Aim of the task. Nothing but the lines from the one containing "The height and width of the screenshot is (393, 719)." through the last line of the records belongs in the answer, copied exactly and with the pictures left out.

====== Data for review

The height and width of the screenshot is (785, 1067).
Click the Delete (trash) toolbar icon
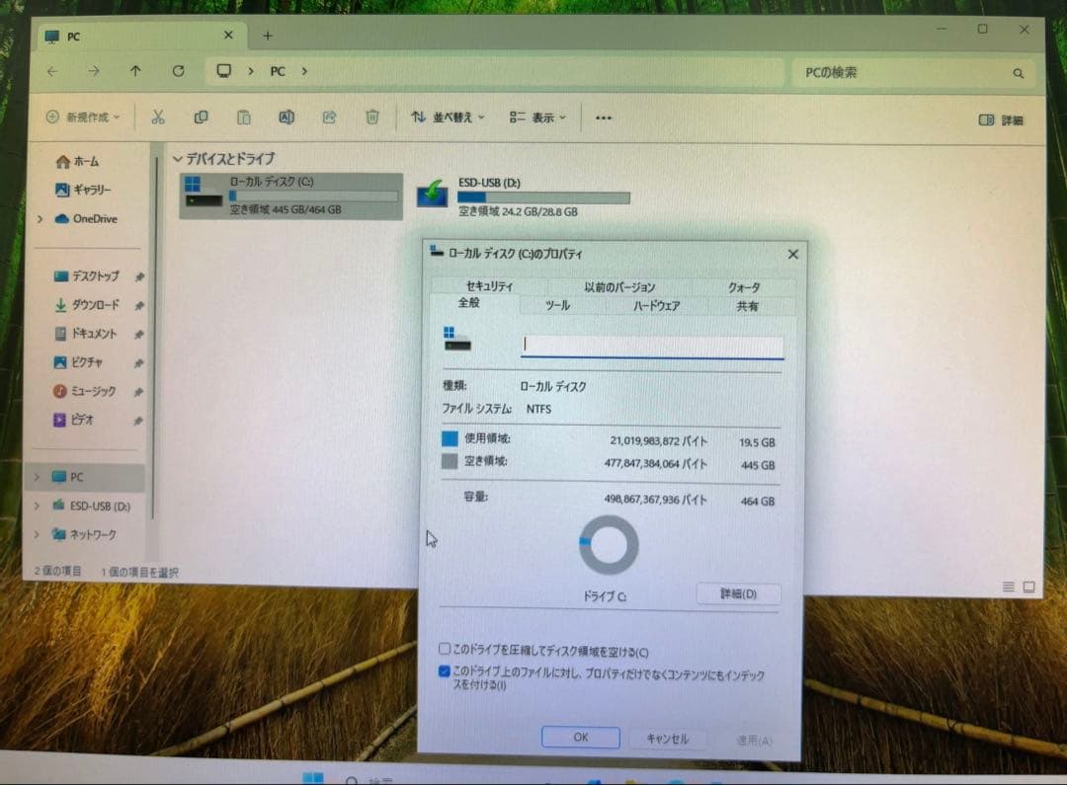[371, 117]
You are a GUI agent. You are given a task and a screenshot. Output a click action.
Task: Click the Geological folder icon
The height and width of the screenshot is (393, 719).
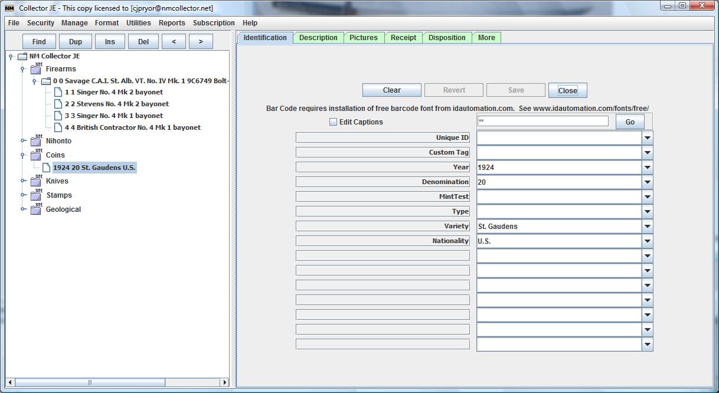[x=36, y=209]
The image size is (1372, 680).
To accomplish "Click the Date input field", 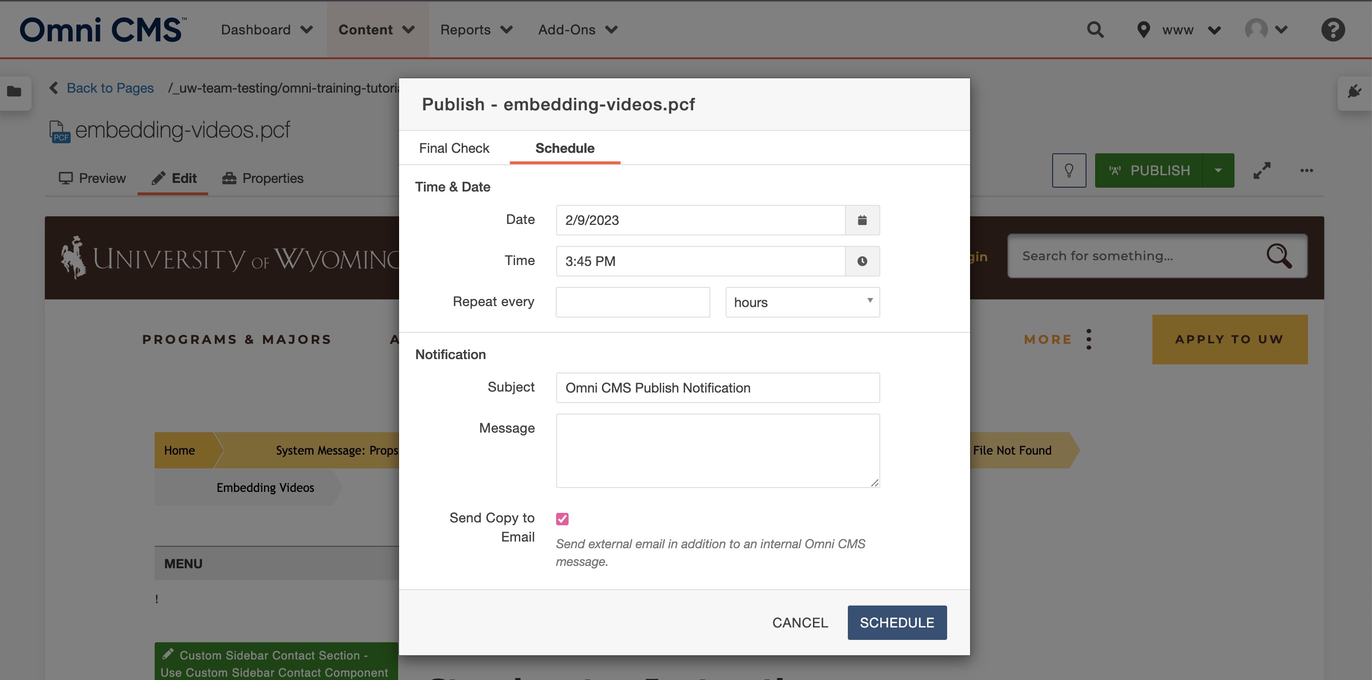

============

Output for this exercise.
The height and width of the screenshot is (393, 719).
[x=36, y=209]
The image size is (1372, 680).
To accomplish "Click the Date input field", 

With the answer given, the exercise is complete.